No território de Gaza mal há um grama de esperança para passar os dias. A fome alastrou-se há meses: “Todos os pacientes que atendíamos, todos, estavam desnutridos. Não encontrei nenhum que não o estivesse. Todos os meus colegas perderam entre 25 e 30 quilos de peso desde que começou a vingança israelense. Eu perdi 12 quilos”. “Internamente sinto desesperança, sinto vazio, indignação”, conclui, “mas independentemente do grau de derrota que sinto, isso não impede que seja preciso lutar e que seja preciso dar visibilidade ao que está a acontecer, por isso estou a dar entrevistas”.
Faltam vitaminas, faltam proteínas, faltam hidratos, falta água, o que agrava as feridas, que demoram a cicatrizar e se complicam e infetam. “É uma população informada, mas estão absolutamente desesperançados. Para começar, notam uma desesperança muito grande em relação aos países árabes; isso é o que pior levam. E depois, em relação ao resto dos países, eles estão conscientes de que a sociedade civil de muitos países ou grande parte da sociedade civil de muitos países está com eles, mas que as pessoas que poderiam fazer com que isto mudasse — os governantes dos Estados Unidos ou da União Europeia — não estão com eles; isto acabaria rapidamente se a Alemanha, a França ou a Inglaterra deixassem de vender armas a Israel, isto acabaria amanhã”.

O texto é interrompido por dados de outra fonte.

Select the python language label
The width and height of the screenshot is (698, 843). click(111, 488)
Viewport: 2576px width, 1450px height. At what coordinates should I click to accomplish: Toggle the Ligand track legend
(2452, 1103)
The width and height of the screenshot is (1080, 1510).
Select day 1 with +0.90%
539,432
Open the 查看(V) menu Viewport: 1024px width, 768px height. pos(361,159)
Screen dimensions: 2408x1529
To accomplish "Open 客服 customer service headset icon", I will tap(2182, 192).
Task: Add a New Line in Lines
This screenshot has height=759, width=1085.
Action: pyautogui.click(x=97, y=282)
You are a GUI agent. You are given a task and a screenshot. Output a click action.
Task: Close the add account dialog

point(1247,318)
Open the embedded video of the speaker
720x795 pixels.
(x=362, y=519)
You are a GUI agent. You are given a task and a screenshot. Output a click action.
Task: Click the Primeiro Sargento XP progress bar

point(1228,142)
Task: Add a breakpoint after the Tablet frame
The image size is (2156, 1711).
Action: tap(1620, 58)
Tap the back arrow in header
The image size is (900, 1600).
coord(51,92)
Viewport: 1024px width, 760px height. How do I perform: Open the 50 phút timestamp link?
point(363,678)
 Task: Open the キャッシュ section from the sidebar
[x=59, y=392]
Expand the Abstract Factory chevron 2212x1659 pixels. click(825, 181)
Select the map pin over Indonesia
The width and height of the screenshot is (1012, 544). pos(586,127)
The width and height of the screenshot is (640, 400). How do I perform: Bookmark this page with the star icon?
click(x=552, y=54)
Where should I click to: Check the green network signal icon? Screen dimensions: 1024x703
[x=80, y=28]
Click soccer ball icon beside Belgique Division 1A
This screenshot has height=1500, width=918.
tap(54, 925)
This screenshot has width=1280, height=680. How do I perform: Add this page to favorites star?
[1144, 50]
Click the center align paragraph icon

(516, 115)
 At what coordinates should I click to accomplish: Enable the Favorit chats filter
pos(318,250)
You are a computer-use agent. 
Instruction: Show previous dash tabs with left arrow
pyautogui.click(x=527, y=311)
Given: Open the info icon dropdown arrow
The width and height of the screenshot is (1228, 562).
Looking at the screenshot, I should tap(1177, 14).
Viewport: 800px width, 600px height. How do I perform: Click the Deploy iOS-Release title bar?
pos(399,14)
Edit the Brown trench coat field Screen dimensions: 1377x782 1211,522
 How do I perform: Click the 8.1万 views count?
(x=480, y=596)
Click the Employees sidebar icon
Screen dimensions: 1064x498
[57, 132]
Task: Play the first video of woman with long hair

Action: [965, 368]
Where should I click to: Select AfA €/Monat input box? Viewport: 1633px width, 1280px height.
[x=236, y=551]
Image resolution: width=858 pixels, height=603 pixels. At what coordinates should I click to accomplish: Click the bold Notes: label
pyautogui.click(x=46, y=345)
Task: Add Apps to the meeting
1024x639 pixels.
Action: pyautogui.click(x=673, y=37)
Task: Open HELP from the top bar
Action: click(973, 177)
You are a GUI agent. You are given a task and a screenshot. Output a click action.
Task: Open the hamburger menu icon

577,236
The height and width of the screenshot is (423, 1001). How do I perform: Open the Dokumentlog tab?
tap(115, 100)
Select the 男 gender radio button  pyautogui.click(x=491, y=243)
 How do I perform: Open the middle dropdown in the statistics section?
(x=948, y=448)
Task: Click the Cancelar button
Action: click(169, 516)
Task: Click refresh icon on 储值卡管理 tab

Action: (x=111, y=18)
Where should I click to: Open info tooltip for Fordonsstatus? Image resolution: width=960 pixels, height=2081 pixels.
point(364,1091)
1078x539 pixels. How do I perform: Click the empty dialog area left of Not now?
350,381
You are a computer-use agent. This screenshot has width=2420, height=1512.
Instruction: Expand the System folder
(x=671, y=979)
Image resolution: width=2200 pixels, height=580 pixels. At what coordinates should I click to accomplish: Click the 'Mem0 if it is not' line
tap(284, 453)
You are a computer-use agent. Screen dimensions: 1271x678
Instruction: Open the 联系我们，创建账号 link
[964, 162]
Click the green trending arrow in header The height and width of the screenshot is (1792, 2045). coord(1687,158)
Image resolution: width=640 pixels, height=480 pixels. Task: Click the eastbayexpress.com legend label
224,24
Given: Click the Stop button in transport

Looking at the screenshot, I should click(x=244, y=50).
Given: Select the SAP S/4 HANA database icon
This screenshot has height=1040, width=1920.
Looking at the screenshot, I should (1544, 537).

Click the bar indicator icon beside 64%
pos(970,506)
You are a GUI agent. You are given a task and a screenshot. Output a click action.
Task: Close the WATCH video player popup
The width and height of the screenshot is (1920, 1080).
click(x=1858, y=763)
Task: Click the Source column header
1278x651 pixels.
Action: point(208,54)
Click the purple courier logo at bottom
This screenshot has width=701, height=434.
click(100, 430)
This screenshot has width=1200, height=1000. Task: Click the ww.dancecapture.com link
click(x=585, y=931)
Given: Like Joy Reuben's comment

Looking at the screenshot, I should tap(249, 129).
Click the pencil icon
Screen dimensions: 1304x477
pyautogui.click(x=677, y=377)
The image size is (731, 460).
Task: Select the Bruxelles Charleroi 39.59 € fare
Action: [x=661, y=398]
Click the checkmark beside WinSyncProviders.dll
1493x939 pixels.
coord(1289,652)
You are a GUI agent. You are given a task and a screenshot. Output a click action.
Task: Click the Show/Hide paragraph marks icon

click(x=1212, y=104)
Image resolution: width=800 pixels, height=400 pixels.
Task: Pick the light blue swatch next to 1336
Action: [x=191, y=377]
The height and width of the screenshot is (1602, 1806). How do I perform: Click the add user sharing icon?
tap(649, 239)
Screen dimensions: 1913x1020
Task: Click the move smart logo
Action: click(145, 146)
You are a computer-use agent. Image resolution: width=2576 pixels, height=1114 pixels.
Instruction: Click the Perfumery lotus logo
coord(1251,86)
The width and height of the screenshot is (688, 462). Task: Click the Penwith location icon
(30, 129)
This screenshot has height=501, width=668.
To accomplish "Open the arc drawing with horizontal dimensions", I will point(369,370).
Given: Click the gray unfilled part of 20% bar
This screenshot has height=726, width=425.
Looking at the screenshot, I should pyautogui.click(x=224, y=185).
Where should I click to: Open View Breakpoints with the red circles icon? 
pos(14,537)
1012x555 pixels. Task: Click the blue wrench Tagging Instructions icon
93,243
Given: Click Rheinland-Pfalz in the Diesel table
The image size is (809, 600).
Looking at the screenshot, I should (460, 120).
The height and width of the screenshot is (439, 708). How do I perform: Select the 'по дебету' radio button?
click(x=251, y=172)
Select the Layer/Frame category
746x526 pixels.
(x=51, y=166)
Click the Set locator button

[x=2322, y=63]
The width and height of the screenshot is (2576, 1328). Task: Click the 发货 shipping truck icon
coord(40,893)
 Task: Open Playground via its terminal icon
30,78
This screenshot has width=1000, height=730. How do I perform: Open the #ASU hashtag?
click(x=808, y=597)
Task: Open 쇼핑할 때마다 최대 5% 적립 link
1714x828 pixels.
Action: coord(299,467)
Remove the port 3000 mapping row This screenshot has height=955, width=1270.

Amanhã, no entanto, a vida cotidiana continuará num inferno, o cansaço e a procura de alimentos que, reflete este médico anestesista, é a maior preocupação da população palestina. “Os meus colegas e várias outras pessoas o que diziam era “podem continuar a bombardear-nos se quiserem, mas, por favor, que entre comida”, sentencia. Raúl Incertis tem a certeza. Ele voltará a Gaza. Talvez nesse dia já se tenha declarado um cessar-fogo, confia, porque, conclui, a falta de esperança não é o mesmo que o cinismo.